The matter was heard in the Chief Industrial Magistrates Court last month, with the magistrate finding the former director guilty of four charges including; selling unsafe food, unsafe handling of raw egg products, unclean equipment and the failure to ensure food handlers had adequate skills and knowledge about food safety.
As well as being fined the director was ordered to pay the prosecution’s costs.
NSW Food Authority chief executive officer Polly Bennett said the prosecution was a significant one for the Food Authority.
"And it sends a clear message to all retail food outlets that you will face enforcement action, and in some cases, prosecution, if you breach the Food Standards Code," she said.
"It is the responsibility of every food business to ensure that the food they serve is safe to eat.

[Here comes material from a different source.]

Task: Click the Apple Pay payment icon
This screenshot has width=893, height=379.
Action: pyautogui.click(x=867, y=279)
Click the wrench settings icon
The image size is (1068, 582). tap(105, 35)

"The charge of failing to ensure adequate knowledge and skills of food handlers is an important reminder that competent food handlers play an important role in preventing outbreaks of foodborne illness."
Bennett said the introduction of the requirement for Food Safety Supervisor certification by the NSW Government in October last year, aimed at addressing poor food handling practices, is a "significant step in the right direction".

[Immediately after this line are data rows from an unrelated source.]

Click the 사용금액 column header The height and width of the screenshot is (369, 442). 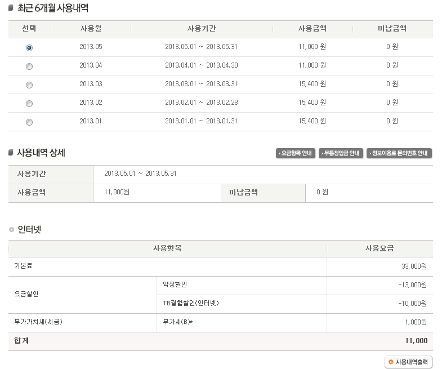point(312,29)
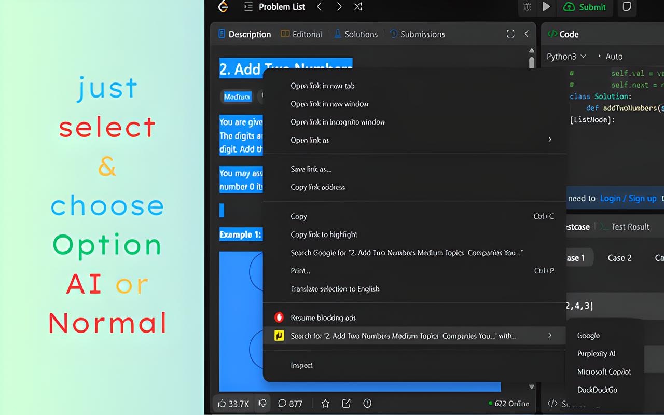Screen dimensions: 664x415
Task: Pick a random problem with the shuffle icon
Action: pos(357,7)
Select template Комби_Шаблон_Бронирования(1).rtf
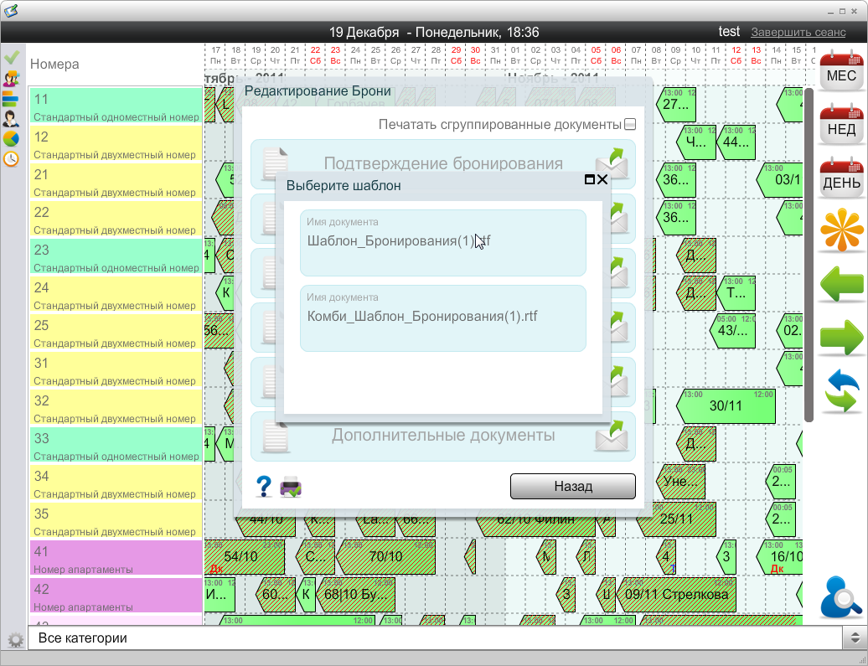Viewport: 868px width, 666px height. 443,318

"This means employees are adequately trained in safe food handling practices, including the importance of hygiene and sanitising equipment to prevent cross-contamination – the main ingredient for spreading foodborne illnesses," she said.
Bennett said the Bankstown Bakehouse foodborne illness outbreak led the Food Authority to work jointly with another local government to raise the level of food safety awareness at hot bread shops with encouraging results.
She said 93 per cent of businesses surveyed demonstrated adequate cleaning and sanitising at the end of the project compared to just 55 per cent at the beginning.
"The percentage of businesses that had a trained Food Safety Supervisor in place also went from only 31 per cent to 100 per cent compliance by the end of the project."